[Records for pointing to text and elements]
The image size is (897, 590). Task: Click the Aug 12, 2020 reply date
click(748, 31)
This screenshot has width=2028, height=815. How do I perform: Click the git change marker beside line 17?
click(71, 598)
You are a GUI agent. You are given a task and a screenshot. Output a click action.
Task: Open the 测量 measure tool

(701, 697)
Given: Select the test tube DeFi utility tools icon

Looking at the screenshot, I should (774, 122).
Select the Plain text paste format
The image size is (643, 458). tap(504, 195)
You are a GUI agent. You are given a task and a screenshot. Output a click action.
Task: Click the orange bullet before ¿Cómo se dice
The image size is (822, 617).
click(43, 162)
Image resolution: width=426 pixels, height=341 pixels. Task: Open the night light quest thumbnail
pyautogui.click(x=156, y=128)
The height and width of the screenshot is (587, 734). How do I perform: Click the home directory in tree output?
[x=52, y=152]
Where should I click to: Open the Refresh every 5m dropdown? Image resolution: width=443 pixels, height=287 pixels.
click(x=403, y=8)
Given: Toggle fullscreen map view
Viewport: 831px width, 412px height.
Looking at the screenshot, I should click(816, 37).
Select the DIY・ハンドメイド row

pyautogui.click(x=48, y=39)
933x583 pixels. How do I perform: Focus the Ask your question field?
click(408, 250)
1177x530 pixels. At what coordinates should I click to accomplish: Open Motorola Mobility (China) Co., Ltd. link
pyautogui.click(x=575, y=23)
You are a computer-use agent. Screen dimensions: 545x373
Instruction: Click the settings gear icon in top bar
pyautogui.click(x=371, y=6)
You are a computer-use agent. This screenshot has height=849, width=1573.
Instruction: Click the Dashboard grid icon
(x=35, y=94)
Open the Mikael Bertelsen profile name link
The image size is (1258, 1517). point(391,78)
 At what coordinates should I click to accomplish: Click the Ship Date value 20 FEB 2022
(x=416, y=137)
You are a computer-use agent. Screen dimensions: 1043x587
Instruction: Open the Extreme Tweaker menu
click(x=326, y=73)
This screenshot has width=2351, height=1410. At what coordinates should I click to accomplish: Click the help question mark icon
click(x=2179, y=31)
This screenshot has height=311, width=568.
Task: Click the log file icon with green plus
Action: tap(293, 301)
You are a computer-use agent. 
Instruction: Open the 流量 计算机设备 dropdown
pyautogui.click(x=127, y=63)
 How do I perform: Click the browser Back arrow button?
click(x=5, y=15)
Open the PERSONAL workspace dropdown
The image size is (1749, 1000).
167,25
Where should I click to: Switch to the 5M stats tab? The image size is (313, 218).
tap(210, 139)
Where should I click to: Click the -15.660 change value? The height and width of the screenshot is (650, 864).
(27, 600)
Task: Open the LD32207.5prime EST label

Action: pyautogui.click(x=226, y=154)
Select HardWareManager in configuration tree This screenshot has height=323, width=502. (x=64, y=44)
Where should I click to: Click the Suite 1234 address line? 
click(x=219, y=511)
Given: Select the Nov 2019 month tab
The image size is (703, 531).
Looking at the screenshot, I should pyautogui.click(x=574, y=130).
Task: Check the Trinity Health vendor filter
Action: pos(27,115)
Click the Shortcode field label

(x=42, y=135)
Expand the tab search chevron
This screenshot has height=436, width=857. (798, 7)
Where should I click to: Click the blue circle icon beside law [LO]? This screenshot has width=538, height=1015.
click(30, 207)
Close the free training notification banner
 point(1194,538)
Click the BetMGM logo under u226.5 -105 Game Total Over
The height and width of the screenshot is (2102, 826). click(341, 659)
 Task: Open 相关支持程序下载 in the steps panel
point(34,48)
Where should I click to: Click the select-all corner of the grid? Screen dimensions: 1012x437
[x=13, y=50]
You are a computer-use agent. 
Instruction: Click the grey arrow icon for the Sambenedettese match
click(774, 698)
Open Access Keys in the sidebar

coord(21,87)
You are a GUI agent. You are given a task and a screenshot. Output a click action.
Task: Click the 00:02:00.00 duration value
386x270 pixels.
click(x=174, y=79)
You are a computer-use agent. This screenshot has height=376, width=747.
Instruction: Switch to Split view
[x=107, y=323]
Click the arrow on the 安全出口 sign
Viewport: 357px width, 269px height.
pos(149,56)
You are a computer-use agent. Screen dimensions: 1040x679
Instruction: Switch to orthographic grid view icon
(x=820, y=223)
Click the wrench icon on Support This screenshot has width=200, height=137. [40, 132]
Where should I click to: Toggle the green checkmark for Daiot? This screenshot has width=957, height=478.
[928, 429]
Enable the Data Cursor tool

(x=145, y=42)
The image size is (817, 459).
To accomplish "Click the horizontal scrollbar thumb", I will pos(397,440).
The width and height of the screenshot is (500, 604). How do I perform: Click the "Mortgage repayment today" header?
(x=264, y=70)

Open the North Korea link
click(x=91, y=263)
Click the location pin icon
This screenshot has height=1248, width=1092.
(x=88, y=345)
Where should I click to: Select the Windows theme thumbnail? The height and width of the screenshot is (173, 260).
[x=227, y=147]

• Instruction: Show each line of the records above that contains the string "coordinates", reproducing every such line in full.

• Result below:
1177x530 pixels. At what coordinates should I click to accomplish: Open Motorola Mobility (China) Co., Ltd. link
 At what coordinates should I click to accomplish: Click the Ship Date value 20 FEB 2022
This screenshot has width=2351, height=1410. At what coordinates should I click to accomplish: Click the help question mark icon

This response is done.